* **MATERIAL FOR THE TASK**

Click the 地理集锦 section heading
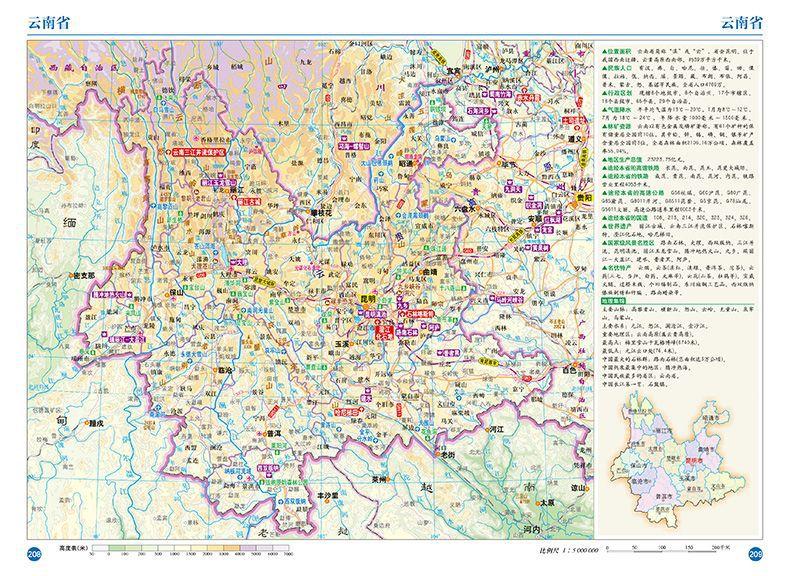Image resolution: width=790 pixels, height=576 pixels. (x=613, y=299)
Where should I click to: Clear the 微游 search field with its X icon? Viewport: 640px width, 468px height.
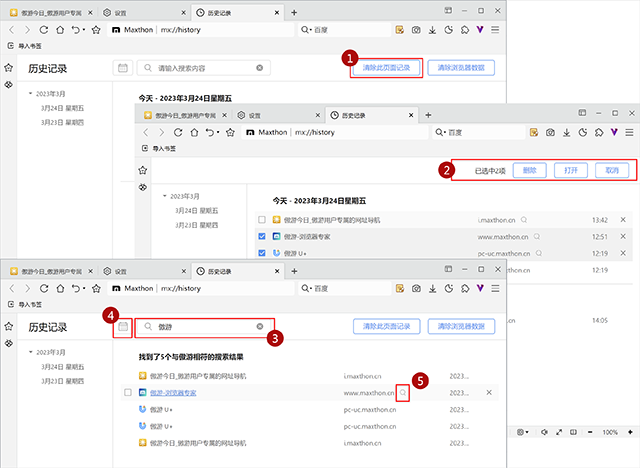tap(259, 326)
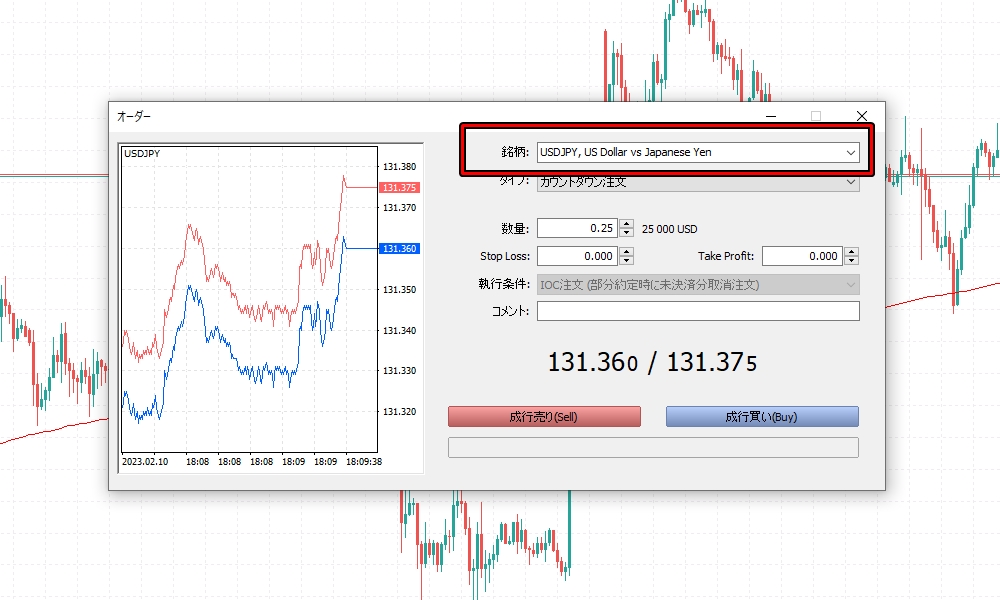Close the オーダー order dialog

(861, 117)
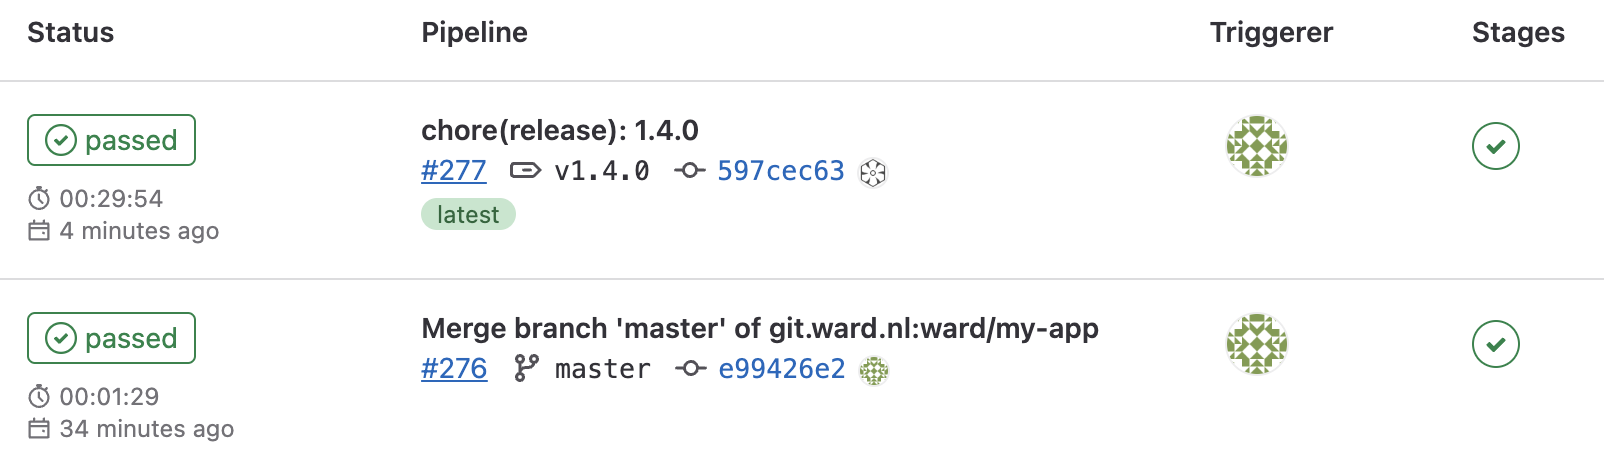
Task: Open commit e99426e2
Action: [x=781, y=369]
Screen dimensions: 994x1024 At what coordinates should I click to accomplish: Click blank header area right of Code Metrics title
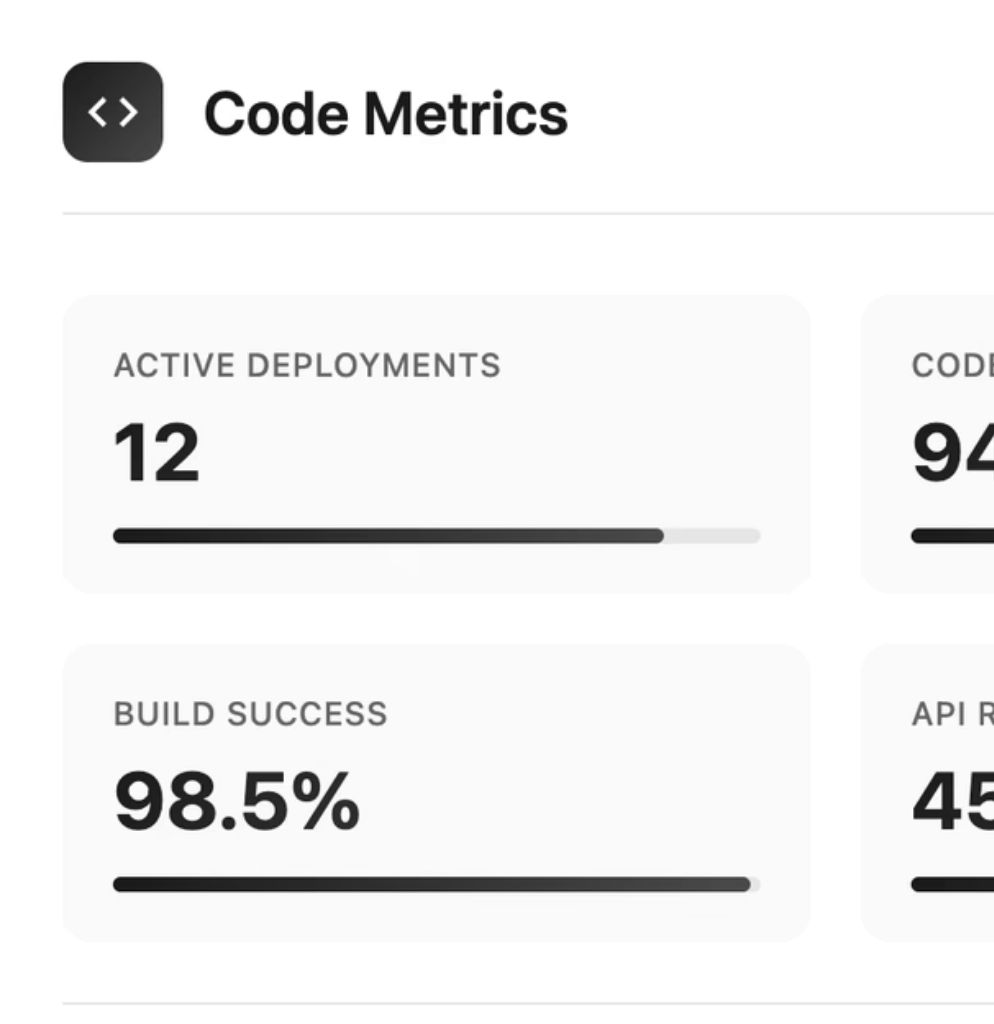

* **TASK STATEMENT**
Restate each entry word for word. Omit every picture.

* **EXERCISE OUTPUT**
Click the 地理集锦 section heading
Image resolution: width=790 pixels, height=576 pixels. (x=613, y=299)
Where should I click to: Clear the 微游 search field with its X icon? Viewport: 640px width, 468px height.
tap(259, 326)
Close the オーダー order dialog

(861, 117)
Task: Open commit e99426e2
Action: [x=781, y=369]
Screen dimensions: 994x1024 At what coordinates should I click to accomplish: Click blank header area right of Code Metrics title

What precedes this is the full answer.